Records supplied below:

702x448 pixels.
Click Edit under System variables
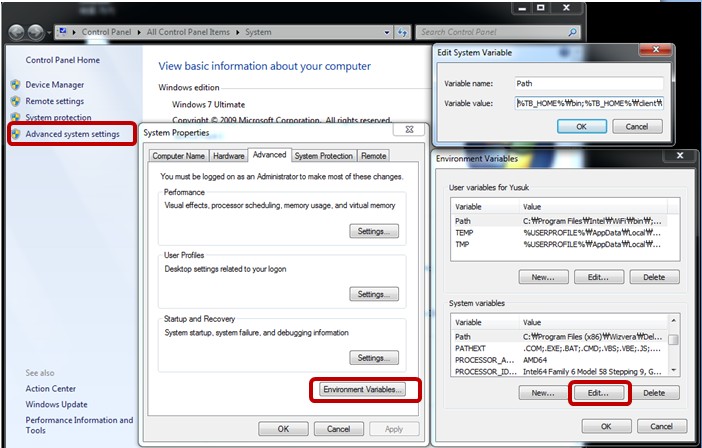[x=598, y=393]
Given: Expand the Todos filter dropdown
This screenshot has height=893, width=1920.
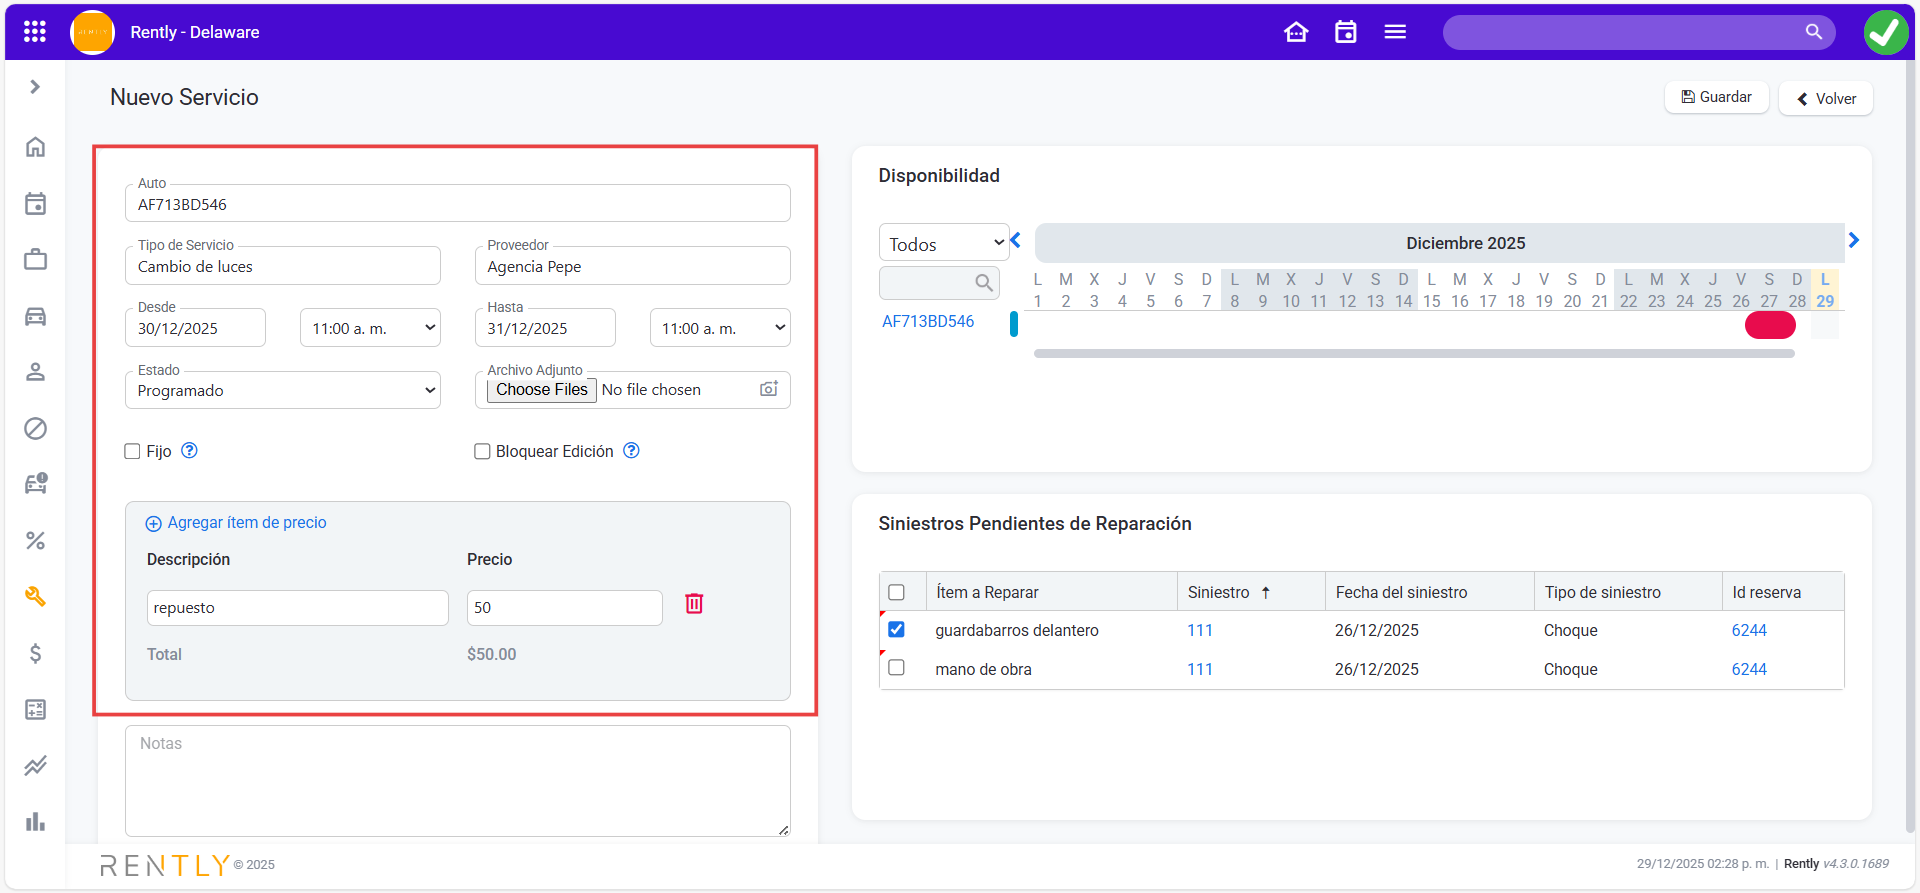Looking at the screenshot, I should point(944,243).
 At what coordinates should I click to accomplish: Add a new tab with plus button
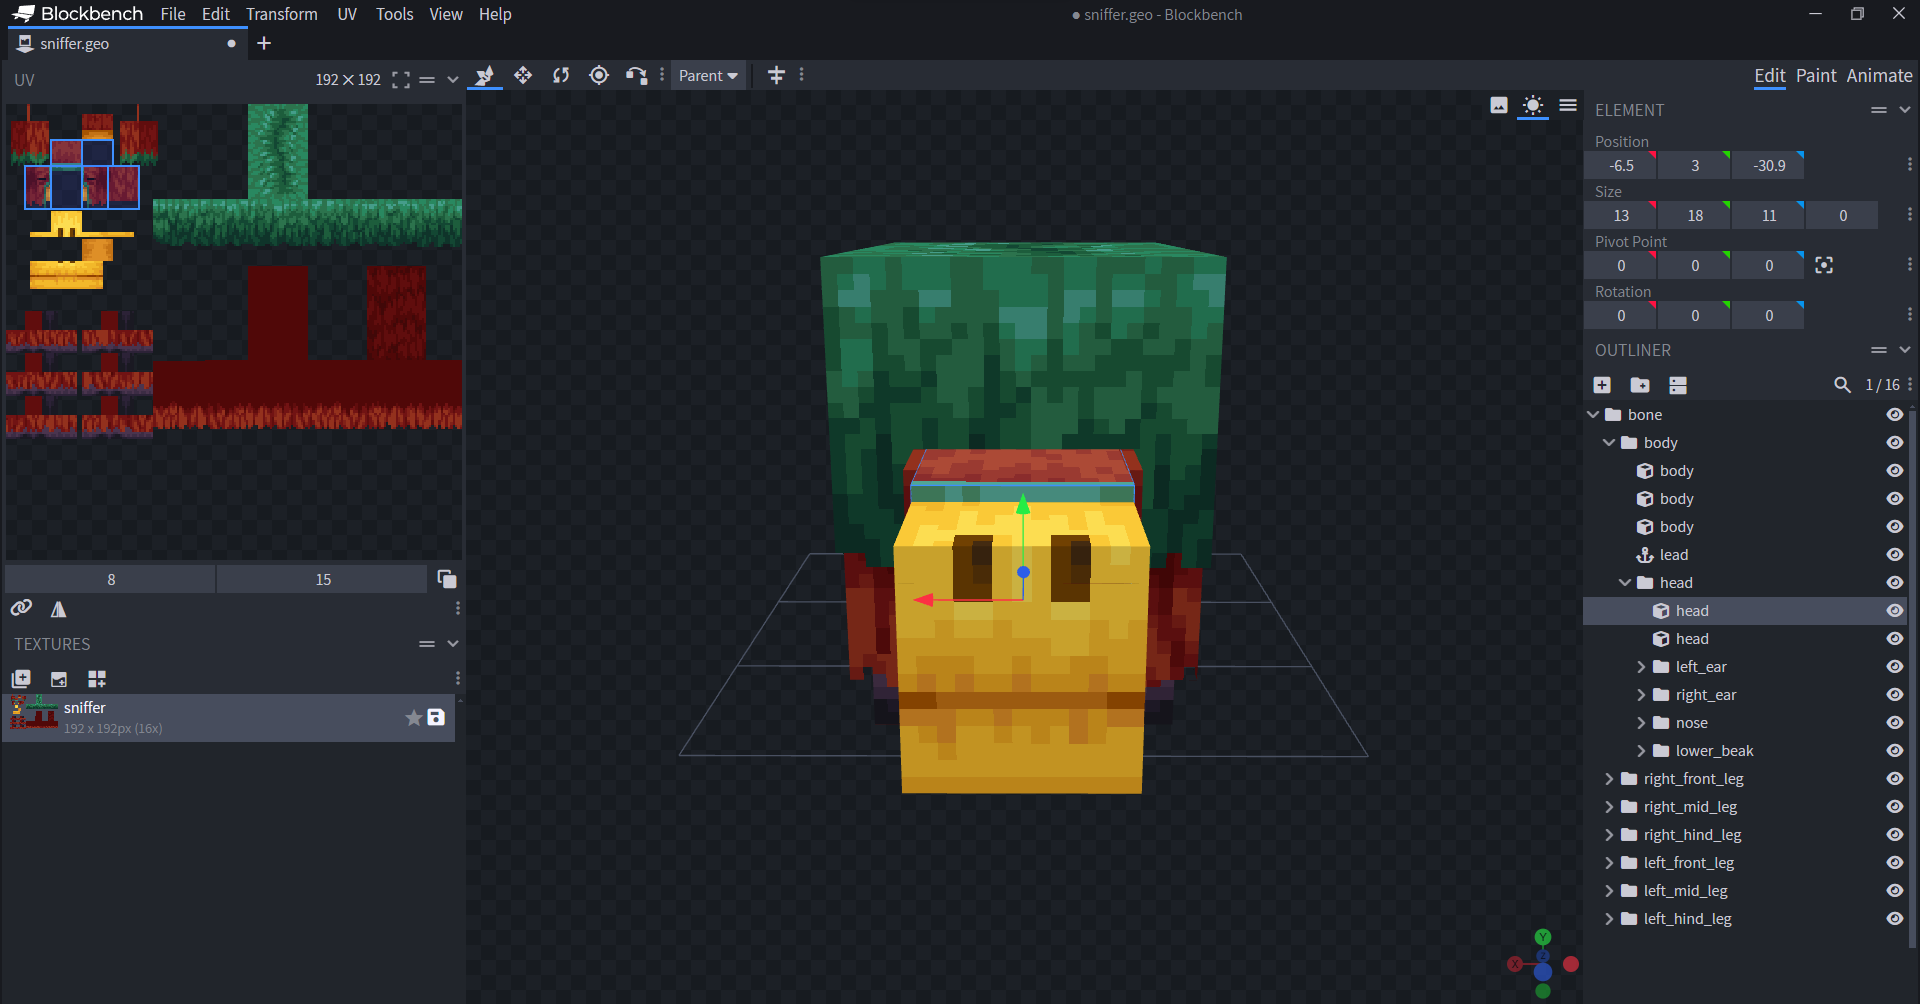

End of Records supplied.

## Task:
Excluding the pictures, transcribe all of the entries exactly.

## Problem solution:
702x448 pixels.
Click Edit under System variables
[x=598, y=393]
Given: Expand the Todos filter dropdown
This screenshot has height=893, width=1920.
Looking at the screenshot, I should point(944,243).
 At what coordinates should I click to accomplish: Add a new tab with plus button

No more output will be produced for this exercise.